Written task: Please pull out the lines of the material from the one containing "This screenshot has height=245, width=463." through the end of the material, both ends included, and reproduce them word for word. Leave the pictures out of your answer.

Supplied data:
╔══
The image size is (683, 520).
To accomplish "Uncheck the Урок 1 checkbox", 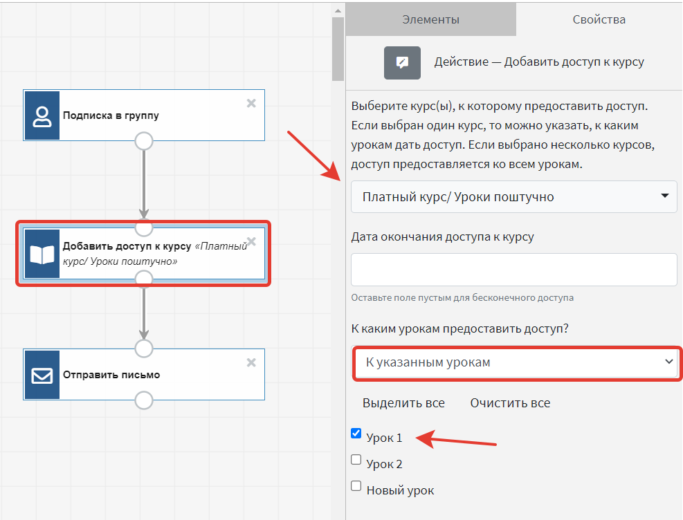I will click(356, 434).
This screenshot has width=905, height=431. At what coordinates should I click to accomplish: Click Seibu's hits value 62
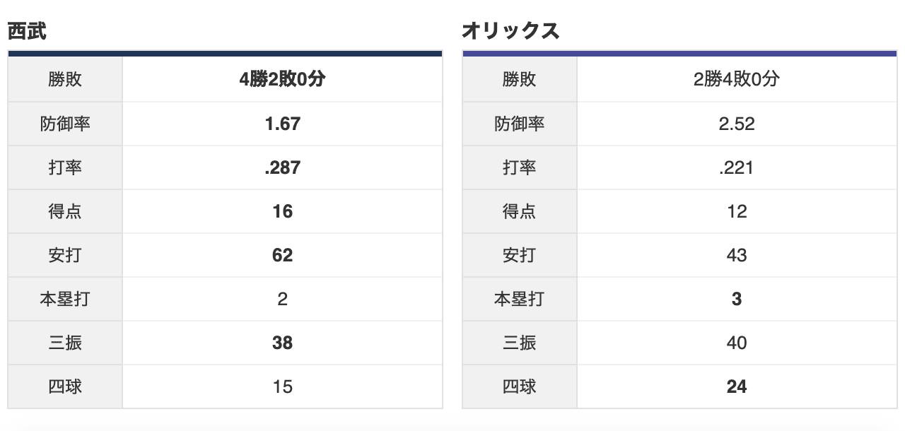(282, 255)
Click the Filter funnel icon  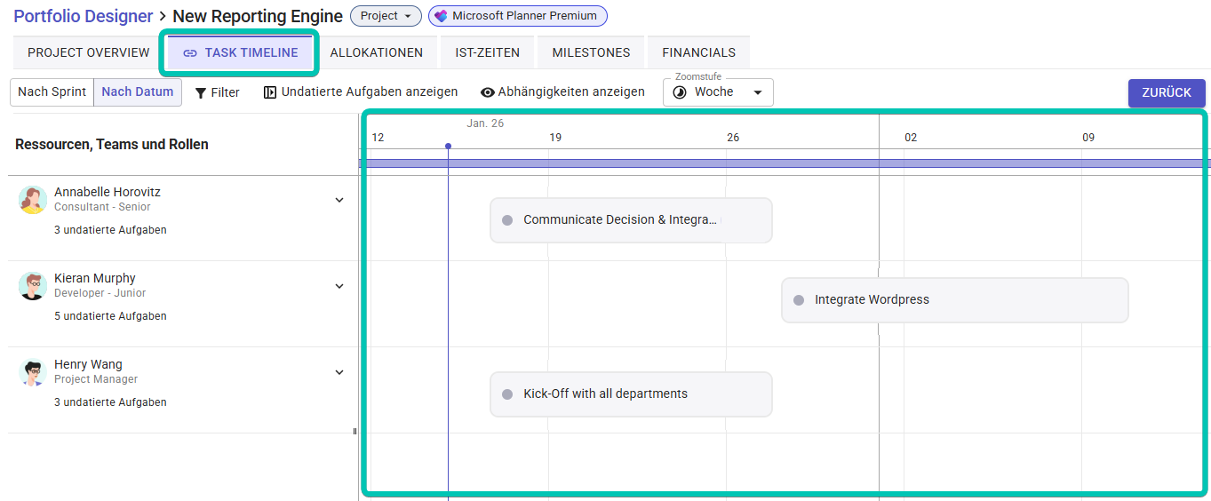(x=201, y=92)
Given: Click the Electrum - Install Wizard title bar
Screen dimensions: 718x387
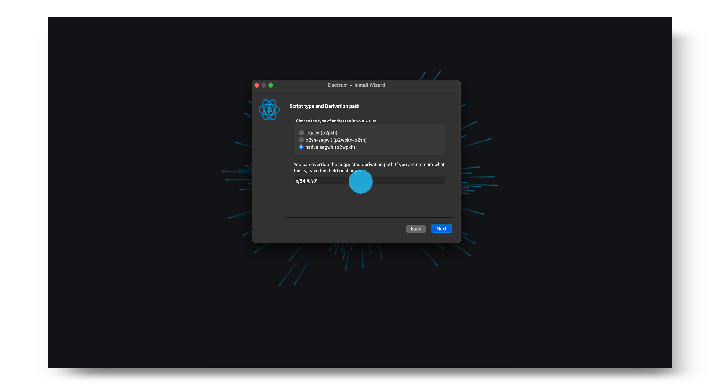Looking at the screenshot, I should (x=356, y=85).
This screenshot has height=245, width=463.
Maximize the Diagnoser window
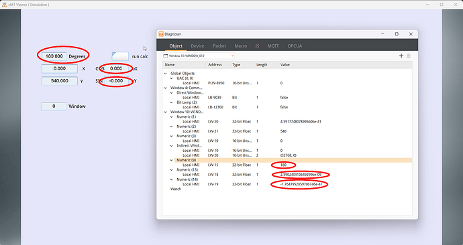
╚══
Task answer:
This screenshot has height=245, width=463.
Maximize the Diagnoser window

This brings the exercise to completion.